THE S FACTOR
Neal Starkman, who lives in Seattle*, is at a loss to explain President Bush’s popularity.
Granted, there are certain subsections of the American polity that have substantially benefited from this presidency. Millionaires and charismatic Christians have accrued either material or spiritual fortification from Bush’s administration. But surely these two groups are a small minority of the population. What, then, can account for so many people being so supportive of the president?
The answer, I’m afraid, is the factor that dare not speak its name. It’s the factor that no one talks about. The pollsters don’t ask it, the media don’t report it, the voters don’t discuss it.
I, however, will blare out its name so that at last people can address the issue and perhaps adopt strategies to overcome it.
It’s the “Stupid factor,” the S factor: Some people — sometimes through no fault of their own — are just not very bright.
Well, I certainly wouldn’t dispute that fact. Indeed, at least one of them lives in Seattle.
But this seems an implausible rationale to explain why somewhere between 51 and 63 percent of the population approves of President Bush’s job performance. Even if we define “stupid” in such a way as to encompass the majority of the population–and I’ve done that myself on occasion–it’s worth noting that President Bush’s approval numbers have been as high as 91%.

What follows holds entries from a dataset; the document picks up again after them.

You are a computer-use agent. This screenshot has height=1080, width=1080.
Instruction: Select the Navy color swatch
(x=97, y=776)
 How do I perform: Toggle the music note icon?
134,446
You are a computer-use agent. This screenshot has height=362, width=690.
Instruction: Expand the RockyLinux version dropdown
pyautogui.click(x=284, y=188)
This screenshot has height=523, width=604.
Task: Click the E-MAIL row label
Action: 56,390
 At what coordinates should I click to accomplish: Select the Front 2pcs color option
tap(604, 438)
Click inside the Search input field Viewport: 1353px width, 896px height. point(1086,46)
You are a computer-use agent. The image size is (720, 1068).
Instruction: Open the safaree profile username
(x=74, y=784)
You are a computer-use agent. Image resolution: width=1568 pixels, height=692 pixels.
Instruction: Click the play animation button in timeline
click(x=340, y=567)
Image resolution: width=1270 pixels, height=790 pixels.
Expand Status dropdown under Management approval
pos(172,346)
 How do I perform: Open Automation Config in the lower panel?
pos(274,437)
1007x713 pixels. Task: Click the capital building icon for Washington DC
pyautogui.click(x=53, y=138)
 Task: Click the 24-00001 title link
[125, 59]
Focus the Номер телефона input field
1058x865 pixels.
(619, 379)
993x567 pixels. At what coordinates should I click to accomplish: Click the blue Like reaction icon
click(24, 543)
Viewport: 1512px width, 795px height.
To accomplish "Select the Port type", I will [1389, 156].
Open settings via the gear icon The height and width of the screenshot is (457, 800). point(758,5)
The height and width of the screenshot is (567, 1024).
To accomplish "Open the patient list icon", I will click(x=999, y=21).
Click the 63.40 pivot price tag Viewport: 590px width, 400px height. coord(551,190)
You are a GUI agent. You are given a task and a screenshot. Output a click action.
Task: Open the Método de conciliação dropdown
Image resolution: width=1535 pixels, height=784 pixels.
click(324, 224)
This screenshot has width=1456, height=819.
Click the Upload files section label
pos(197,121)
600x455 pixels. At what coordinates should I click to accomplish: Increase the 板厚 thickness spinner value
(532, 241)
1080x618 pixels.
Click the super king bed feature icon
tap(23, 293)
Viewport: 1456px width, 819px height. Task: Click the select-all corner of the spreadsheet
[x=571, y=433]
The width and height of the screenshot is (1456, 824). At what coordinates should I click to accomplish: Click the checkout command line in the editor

Further, I would note that Al Gore got a larger plurality of the popular vote (or so I’ve heard) in 2000 and Bill Clinton got a plurality in both 1992 and 1996 — all in races with three significant candidates. So, regardless of the validity of the S Factor, I’m not sure what predictive value it has.
(Hat tip: Andrew Sullivan)
*This seems to be his claim to fame, as that’s all the information provided in the byline.